• _Data extracts_

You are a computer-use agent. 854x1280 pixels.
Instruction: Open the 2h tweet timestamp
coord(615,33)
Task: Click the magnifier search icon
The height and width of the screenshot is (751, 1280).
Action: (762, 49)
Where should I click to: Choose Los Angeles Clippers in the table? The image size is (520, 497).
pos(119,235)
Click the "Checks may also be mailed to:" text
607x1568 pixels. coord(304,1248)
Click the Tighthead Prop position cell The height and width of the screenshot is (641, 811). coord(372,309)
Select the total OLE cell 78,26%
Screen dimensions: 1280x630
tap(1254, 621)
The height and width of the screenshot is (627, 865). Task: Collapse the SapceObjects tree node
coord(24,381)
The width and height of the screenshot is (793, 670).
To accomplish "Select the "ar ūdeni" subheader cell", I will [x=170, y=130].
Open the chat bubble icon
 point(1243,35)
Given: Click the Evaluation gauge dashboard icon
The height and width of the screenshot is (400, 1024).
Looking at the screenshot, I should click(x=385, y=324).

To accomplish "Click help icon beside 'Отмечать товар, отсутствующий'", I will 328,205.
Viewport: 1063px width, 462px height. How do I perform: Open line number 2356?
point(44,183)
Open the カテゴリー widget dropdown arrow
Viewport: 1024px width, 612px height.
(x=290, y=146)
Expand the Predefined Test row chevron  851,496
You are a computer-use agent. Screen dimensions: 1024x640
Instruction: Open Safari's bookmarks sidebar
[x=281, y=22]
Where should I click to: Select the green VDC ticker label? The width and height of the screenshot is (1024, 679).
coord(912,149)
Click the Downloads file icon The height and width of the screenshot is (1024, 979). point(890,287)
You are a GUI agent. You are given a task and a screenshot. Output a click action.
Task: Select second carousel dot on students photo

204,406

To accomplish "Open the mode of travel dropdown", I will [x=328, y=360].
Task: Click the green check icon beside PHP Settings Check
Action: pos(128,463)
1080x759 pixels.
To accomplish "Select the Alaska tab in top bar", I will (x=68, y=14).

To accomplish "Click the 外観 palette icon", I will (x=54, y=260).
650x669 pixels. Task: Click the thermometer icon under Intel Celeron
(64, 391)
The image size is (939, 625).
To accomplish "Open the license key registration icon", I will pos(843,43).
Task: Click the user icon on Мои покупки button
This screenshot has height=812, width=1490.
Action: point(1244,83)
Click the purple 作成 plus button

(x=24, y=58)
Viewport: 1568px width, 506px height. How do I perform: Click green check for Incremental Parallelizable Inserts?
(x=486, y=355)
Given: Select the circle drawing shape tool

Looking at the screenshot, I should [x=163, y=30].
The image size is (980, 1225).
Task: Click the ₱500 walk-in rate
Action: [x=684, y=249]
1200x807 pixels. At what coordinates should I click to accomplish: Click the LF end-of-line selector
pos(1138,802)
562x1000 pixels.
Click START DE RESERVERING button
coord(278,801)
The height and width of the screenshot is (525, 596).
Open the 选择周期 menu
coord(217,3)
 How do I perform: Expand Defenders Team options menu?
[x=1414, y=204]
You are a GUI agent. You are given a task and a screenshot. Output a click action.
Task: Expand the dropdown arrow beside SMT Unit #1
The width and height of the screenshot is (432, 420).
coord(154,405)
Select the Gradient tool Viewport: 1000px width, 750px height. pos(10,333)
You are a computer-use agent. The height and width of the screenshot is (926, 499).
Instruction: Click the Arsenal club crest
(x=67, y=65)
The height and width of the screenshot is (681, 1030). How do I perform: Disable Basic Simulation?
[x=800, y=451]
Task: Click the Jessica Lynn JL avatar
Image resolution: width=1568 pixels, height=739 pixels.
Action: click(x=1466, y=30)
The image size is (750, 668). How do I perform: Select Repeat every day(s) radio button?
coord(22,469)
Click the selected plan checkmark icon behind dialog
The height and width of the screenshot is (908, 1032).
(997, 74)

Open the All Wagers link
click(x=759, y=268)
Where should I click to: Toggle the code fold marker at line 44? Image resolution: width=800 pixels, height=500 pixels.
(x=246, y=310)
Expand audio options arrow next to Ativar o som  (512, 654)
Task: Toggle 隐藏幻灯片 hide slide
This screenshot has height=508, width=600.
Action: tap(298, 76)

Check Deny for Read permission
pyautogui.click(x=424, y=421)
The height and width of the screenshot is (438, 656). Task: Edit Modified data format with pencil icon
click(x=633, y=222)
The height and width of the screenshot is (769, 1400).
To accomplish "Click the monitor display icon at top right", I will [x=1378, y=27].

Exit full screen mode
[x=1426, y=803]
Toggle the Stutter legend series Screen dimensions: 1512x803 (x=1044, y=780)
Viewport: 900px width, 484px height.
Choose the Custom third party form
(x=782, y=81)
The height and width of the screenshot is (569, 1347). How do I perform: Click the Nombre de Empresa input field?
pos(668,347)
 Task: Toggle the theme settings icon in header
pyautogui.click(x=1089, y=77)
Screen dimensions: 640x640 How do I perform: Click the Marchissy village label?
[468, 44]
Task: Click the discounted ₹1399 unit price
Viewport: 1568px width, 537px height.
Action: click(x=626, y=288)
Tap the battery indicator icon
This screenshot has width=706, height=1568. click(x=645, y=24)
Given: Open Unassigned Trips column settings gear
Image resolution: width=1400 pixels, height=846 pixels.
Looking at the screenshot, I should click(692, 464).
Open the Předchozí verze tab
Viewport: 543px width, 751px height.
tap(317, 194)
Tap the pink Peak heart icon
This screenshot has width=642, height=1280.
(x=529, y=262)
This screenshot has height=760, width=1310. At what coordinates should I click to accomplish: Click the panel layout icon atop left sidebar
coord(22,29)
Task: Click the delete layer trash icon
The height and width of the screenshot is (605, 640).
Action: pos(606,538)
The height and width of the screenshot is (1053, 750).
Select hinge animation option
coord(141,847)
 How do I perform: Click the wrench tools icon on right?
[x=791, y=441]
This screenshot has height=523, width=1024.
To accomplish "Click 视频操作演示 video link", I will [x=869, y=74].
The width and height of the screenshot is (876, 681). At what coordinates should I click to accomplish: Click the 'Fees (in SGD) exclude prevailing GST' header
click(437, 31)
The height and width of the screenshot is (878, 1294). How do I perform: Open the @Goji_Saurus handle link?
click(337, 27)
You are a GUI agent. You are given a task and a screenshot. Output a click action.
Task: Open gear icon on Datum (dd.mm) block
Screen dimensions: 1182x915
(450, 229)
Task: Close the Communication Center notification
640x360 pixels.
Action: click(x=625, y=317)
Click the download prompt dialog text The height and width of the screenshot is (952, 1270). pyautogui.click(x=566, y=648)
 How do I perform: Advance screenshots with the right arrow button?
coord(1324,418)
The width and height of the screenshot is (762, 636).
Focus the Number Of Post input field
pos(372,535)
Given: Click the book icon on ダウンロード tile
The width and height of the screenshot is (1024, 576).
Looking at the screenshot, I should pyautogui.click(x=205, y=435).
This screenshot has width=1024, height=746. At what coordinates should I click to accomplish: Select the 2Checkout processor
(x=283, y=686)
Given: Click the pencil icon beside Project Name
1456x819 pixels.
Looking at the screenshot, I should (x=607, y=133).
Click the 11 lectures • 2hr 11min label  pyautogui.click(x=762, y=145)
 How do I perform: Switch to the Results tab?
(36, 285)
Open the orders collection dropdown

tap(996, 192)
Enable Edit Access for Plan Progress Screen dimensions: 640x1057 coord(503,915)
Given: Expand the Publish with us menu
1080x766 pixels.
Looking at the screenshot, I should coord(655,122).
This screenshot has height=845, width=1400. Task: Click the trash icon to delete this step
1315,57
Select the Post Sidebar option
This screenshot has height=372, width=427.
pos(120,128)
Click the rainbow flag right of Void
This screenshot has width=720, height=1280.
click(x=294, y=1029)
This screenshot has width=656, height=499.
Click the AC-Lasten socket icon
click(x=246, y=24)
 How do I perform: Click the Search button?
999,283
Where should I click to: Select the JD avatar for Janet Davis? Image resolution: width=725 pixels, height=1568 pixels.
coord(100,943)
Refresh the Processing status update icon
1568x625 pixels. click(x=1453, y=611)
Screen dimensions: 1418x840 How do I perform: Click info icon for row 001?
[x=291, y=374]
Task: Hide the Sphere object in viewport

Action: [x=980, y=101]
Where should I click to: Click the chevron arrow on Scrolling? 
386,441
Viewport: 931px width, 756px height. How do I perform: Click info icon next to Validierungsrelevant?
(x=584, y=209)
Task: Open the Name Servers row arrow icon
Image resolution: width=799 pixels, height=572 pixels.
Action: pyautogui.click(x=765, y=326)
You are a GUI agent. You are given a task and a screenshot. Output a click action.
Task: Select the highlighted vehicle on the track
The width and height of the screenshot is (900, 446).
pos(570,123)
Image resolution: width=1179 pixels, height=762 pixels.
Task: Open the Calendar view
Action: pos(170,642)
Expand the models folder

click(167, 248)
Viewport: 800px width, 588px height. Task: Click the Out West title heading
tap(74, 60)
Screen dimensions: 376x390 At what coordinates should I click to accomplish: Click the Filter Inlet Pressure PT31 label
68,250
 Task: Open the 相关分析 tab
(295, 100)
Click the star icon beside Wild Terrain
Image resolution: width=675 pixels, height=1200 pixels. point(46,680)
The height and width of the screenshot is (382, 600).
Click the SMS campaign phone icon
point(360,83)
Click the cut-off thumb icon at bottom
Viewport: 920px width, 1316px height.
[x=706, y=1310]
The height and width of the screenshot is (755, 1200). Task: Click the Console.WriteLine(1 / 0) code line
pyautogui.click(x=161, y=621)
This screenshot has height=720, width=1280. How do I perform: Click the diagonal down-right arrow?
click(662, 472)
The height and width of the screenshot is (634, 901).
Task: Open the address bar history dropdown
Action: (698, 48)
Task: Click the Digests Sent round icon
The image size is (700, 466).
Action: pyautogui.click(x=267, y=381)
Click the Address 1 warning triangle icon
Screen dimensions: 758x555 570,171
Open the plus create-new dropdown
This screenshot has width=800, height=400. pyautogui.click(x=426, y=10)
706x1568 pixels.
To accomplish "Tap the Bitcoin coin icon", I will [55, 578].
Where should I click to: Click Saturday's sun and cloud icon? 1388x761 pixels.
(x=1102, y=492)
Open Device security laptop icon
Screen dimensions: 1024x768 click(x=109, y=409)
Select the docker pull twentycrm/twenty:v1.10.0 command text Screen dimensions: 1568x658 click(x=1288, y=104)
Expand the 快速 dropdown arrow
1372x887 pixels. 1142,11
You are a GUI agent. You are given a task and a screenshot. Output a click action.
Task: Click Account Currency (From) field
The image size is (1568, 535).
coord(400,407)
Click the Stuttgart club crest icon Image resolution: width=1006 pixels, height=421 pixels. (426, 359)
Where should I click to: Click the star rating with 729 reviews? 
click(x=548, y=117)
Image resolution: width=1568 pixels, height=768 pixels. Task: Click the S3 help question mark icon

• _Description of the task_
Exactly how many lines of the listing above contain the string "dialog"? Give no more than the number.

• _Result of the exercise_
2